第七章 あの日の記憶 第8話
がたん、とドアが開き、大男たちが入ってきた。私たちは息を潜め、しかし目だけは光を失うことはない。
「ショータイムの幕開けだ。移動しろ」
全員の足首から伸びていた紐が、つながれていた柱からほどかれ、大男が引っ張っていく。逃げる隙はないようだ。連れて行かれた薄暗い部屋に差し込む光の先には学校の体育館にあるようなステージがあり、座席にはたくさんの人が入っていた。気づけば移動先の部屋の柱に再び紐がつながれていた。
「番号の確認をさせていただきます」
ステージの上にいるのは、紳士ぶっていた男。また紳士のふりをしているのが見える。
「一番、コルダ劇団様。二番、チュラナ座様。三番…」
いよいよ売られるとそわそわとする子供たちの中で、♥Kだけが一点を見つめて耳に手を当てている。♥Kは、アナウンスを聞き漏らさないようにしているようだった。そこではっとする。彼は番号を覚えようとしているのだ。覚えて、誰がどこに買われたのか把握できるようにするのが目的。私も意識を耳に集中する。
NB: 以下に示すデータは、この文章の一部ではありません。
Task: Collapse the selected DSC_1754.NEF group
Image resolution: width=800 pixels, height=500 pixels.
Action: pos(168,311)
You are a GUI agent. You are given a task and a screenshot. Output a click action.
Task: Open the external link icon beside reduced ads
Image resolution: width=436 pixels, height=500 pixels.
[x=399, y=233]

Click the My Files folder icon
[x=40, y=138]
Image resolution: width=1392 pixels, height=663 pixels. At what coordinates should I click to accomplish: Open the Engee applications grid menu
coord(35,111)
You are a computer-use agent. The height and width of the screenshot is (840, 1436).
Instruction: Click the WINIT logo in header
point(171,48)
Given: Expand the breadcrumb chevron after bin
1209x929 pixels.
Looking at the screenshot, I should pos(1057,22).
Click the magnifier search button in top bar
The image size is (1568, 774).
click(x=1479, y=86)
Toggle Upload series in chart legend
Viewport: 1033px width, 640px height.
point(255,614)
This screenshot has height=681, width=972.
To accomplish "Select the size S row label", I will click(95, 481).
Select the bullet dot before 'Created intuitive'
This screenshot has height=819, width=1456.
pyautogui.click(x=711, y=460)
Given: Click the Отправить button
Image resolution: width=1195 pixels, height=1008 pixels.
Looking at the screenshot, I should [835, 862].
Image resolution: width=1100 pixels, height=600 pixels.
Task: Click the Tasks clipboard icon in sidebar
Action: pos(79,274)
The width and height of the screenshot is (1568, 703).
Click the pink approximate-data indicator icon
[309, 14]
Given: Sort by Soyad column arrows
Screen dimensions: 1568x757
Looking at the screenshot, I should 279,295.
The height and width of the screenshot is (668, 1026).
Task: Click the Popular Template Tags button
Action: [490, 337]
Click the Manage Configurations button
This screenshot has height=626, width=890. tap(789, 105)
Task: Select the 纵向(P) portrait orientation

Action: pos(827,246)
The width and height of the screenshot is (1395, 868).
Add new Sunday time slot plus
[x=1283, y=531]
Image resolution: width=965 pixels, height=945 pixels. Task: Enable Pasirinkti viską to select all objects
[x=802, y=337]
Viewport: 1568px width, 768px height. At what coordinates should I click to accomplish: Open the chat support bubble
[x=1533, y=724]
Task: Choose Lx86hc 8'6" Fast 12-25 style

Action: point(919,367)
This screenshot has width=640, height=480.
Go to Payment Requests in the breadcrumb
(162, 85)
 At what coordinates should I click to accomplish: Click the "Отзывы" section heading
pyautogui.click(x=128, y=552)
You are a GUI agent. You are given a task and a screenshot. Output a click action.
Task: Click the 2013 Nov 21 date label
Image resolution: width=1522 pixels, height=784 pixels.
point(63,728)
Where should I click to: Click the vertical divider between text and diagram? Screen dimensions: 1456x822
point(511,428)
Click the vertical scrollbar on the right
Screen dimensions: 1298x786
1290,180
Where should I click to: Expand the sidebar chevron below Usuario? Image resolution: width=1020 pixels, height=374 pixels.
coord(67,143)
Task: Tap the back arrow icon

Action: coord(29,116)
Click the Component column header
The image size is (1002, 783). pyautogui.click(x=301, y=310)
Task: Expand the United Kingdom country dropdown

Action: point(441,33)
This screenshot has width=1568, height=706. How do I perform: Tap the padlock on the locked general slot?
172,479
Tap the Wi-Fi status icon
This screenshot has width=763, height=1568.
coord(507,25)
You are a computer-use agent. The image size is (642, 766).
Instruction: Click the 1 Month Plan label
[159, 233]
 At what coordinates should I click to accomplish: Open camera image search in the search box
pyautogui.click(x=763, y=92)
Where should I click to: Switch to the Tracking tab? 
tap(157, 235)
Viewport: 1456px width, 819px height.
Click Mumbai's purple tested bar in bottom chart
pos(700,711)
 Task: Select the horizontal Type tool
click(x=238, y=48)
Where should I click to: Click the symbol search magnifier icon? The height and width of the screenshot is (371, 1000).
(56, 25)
「三十六番、ミナル研究所様。三十七番、ワノデ商社様」
まだまだ続く。覚えにくい名ばかりで、既にごちゃごちゃになってしまっている。隣を窺うと、真剣な顔の♥Kがいた。
「八十三番、ワレチュ楽団様。八十四番、コナ様。八十五番、デルナベ一座様。以上でございます」
紳士のふりが礼をして、舞台袖に帰ってくる。
「覚えられた?」
小声で♥Kに聞くと、しっかりうなずかれた。そうとうな記憶力の持ち主らしい。
「お前からだ。さっさと立て」
最初にステージに立ったのは、♠Q。残った七人が固唾を呑んで見守る。両脇を大男に掴まれ、司会は紳士かぶれが行う。
「何か特技は」
緊張のあまり言葉を失っている♠Qを大男がどつく。
「早く答えろ」
しかし、頭が真っ白になっているらしい♠Qは口をわなつかせるのみだ。イラつく大男は客に見えないようにしながらも、背中を殴る。その痛々しさに子供たちが目を逸らしかけた、そのとき。
「一千チルド」
「五十七番様。ありがとうございます」
響いたのは太い男の声がひとつ。それ以外の客は声をあげなかった。
「それでは、五十七番様の落札とさせていただます」
♠Qはそのまま五十七番の客に引き渡される。